Dell PowerEdge T110 II review

Dell wants to convince small businesses to throw out their old desktop and get a real server instead. Dave Mitchell thinks its latest Xeon E3 equipped PowerEdge T110 II is a good choice as a first server - read his review to find out why.

Thanks to its low power Xeon E3 processor, the T110 II is light on power consumption too. Using an in-line power meter, we clocked the review system drawing only 38W with Server 2008 R2 Foundation in idle. This rose to 110W when under pressure from the benchmark application SiSoft Sandra.

The server's side panel is removed easily by pushing back a locking lever on the top panel and this can be padlocked shut. The hole on the locking tab is also large enough to accept a security cable to stop the server itself being nicked.

The interior of the Dell PowerEdge T110 II.

Internal design is very tidy and there's plenty of room for adding more components.

Internal design is very tidy and the server has room for up to four 3.5in hard disks which are mounted in a cold-swap cage at the front.

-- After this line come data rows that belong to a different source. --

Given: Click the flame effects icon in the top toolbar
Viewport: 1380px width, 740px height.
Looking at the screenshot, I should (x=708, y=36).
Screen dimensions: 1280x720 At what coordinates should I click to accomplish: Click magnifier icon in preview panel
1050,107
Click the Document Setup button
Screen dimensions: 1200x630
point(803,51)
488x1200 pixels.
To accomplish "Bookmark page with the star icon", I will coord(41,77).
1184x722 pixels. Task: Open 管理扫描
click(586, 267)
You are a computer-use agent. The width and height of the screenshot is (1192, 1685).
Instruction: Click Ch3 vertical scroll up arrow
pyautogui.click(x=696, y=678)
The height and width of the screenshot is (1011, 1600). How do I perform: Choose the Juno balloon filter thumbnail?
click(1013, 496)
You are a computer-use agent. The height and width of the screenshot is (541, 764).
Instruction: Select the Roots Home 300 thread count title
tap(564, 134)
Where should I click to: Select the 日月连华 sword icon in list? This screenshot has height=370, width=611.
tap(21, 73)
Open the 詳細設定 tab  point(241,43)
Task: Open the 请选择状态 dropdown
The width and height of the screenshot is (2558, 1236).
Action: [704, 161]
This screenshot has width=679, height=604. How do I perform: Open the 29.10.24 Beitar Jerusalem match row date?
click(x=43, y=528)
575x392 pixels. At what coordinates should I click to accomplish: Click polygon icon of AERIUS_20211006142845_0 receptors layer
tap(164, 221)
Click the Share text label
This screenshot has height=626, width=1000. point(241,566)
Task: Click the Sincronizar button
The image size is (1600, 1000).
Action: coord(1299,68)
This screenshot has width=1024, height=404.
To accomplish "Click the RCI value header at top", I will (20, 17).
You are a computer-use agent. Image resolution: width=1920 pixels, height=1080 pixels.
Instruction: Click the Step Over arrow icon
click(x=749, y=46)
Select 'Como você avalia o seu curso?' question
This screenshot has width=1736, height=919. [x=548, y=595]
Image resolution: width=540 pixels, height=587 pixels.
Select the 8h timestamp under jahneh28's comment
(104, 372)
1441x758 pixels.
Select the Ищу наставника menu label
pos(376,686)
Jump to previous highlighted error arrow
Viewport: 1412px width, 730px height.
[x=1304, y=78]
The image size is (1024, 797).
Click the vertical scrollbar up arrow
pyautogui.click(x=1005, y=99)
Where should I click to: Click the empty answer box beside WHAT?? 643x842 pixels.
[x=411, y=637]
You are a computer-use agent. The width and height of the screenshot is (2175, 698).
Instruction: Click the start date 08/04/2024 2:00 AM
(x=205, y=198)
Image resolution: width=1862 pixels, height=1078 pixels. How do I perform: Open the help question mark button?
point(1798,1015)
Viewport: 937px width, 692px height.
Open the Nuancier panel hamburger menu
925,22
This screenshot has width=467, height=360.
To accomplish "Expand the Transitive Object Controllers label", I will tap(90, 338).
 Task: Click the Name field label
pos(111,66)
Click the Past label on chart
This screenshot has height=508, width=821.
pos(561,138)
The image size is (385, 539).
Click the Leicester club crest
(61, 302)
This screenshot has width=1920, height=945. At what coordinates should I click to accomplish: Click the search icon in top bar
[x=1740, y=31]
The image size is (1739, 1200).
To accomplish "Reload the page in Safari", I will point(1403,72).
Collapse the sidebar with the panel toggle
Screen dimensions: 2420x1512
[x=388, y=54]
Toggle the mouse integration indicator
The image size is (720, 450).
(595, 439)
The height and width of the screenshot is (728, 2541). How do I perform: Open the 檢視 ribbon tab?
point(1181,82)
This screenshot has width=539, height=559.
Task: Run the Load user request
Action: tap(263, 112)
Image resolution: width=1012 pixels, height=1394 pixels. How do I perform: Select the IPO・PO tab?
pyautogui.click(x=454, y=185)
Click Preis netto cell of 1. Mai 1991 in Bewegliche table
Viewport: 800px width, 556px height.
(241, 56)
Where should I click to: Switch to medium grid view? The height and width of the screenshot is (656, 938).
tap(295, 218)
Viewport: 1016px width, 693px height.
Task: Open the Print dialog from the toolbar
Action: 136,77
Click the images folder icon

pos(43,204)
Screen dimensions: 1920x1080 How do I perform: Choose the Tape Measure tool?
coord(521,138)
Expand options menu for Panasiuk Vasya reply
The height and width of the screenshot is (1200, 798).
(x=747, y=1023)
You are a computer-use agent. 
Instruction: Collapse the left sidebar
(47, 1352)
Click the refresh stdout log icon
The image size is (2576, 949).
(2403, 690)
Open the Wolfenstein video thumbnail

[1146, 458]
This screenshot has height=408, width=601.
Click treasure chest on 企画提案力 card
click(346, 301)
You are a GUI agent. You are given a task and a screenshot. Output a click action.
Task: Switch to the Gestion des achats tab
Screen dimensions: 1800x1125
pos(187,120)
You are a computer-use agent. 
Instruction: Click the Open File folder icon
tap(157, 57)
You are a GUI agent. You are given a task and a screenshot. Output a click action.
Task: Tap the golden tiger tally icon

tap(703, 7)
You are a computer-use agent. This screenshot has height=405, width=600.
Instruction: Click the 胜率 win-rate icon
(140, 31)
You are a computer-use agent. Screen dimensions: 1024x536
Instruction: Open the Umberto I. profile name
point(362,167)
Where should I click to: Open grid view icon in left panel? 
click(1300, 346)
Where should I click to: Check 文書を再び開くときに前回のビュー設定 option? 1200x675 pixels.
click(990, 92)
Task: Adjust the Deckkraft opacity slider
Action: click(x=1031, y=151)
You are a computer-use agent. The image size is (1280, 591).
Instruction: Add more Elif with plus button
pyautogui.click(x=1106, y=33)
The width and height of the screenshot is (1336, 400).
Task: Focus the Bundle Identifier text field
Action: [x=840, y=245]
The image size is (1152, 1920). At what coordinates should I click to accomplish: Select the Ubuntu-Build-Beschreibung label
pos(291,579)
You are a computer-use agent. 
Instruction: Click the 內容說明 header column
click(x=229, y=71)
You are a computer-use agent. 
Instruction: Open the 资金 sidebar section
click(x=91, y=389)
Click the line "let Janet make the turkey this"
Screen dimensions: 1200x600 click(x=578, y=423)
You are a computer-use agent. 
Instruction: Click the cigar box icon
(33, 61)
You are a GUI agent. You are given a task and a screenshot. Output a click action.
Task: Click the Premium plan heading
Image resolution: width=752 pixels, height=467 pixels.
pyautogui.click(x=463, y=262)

Each drive is fitted in a plastic carrier which we found easy to remove and combined power/interface cables are fitted next to each bay. Dell advised us that it is making a version available that will support up to six 2.5in hard disks as well.

Hard disk controller options start with the embedded PERC S100 controller which requires the hard disks to be cabled directly to the motherboard's SATA ports. This supports striped, mirrored and RAID 5 arrays and is sufficient for small businesses that don't want expensive SAS hard disks.

Our system included the PERC S300 PCI Express card which costs 73 and supports up to eight 3Gbit/s SAS, near-line SAS and SATA hard disks. And then for 90, there's the H200 PCI-E card which we don't recommend for this server. Although it supports expensive, high-performance 6Gbit/s SAS disks, it supports RAID 10 but not, oddly, RAID 5.